## Work required:
Starting at the line that contains "términos y condiciones" in the listing below, write out every line word for word until you have written the line that contains "MADE BY ME (522, 229)".

┏━━

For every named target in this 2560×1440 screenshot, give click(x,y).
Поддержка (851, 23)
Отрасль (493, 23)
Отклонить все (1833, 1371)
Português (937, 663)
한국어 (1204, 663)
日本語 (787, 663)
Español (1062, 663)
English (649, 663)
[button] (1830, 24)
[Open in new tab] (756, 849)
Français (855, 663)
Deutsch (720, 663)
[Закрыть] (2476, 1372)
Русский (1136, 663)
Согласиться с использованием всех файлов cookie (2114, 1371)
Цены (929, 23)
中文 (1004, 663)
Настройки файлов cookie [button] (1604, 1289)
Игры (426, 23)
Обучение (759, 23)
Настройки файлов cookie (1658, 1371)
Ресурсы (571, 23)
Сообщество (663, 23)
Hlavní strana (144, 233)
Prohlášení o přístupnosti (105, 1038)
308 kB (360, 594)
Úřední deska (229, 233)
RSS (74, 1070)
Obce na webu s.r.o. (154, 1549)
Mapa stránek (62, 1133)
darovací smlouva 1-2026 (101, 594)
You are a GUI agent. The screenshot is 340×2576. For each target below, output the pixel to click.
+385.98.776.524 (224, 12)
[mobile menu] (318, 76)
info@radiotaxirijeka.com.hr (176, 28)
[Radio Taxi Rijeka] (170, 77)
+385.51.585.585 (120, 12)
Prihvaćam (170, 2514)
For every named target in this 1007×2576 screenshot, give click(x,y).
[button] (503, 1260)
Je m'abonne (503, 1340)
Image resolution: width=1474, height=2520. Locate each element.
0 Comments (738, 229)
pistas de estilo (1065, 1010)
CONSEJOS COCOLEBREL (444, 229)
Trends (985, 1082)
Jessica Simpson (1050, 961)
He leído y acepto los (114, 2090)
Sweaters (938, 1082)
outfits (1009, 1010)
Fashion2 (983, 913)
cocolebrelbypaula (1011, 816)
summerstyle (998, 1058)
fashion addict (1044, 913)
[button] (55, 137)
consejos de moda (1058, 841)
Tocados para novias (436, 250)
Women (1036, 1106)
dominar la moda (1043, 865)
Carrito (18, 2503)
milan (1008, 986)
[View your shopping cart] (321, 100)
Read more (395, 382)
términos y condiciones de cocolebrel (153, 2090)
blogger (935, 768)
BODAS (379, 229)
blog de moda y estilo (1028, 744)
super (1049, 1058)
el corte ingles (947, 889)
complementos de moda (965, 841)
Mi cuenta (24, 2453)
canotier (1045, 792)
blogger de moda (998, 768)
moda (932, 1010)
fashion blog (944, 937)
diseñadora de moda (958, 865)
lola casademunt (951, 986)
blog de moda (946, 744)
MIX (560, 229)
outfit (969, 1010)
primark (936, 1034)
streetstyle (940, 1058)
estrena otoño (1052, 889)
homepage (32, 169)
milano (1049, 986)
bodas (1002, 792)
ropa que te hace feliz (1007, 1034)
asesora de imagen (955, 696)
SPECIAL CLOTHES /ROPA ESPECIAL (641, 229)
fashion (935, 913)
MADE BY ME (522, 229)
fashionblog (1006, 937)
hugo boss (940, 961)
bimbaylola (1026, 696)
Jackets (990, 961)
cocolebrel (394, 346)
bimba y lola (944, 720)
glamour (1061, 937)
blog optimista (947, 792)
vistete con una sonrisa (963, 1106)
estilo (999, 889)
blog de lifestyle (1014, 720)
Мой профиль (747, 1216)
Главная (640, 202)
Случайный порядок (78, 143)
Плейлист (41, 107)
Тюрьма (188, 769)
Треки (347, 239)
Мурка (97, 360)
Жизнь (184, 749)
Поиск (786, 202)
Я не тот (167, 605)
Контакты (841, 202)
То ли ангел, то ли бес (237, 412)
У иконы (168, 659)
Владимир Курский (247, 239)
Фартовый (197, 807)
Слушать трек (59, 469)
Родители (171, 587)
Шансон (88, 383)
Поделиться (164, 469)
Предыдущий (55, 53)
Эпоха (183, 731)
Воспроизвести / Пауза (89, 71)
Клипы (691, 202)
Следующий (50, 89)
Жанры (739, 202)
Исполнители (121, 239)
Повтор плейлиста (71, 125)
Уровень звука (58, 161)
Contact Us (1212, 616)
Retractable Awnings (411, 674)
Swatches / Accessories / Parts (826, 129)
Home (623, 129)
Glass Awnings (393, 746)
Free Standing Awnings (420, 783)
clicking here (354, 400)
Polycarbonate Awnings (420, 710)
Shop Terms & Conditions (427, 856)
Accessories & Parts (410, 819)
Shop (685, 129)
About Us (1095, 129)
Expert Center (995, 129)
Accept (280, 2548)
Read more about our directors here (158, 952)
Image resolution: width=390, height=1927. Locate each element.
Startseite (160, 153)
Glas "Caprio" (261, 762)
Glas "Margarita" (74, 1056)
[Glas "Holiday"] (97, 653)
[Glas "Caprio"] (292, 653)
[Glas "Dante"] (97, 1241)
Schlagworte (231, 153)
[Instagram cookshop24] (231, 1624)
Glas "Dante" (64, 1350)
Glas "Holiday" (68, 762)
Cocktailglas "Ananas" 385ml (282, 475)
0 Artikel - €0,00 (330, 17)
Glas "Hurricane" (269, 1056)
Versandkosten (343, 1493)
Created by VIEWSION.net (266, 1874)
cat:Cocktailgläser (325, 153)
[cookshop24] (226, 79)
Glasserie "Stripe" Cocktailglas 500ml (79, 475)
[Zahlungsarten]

┗━━

## Response to this exercise:
términos y condiciones de cocolebrel (153, 2090)
blogger (935, 768)
BODAS (379, 229)
blog de moda y estilo (1028, 744)
super (1049, 1058)
el corte ingles (947, 889)
complementos de moda (965, 841)
Mi cuenta (24, 2453)
canotier (1045, 792)
blogger de moda (998, 768)
moda (932, 1010)
fashion blog (944, 937)
diseñadora de moda (958, 865)
lola casademunt (951, 986)
blog de moda (946, 744)
MIX (560, 229)
outfit (969, 1010)
primark (936, 1034)
streetstyle (940, 1058)
estrena otoño (1052, 889)
homepage (32, 169)
milano (1049, 986)
bodas (1002, 792)
ropa que te hace feliz (1007, 1034)
asesora de imagen (955, 696)
SPECIAL CLOTHES /ROPA ESPECIAL (641, 229)
fashion (935, 913)
MADE BY ME (522, 229)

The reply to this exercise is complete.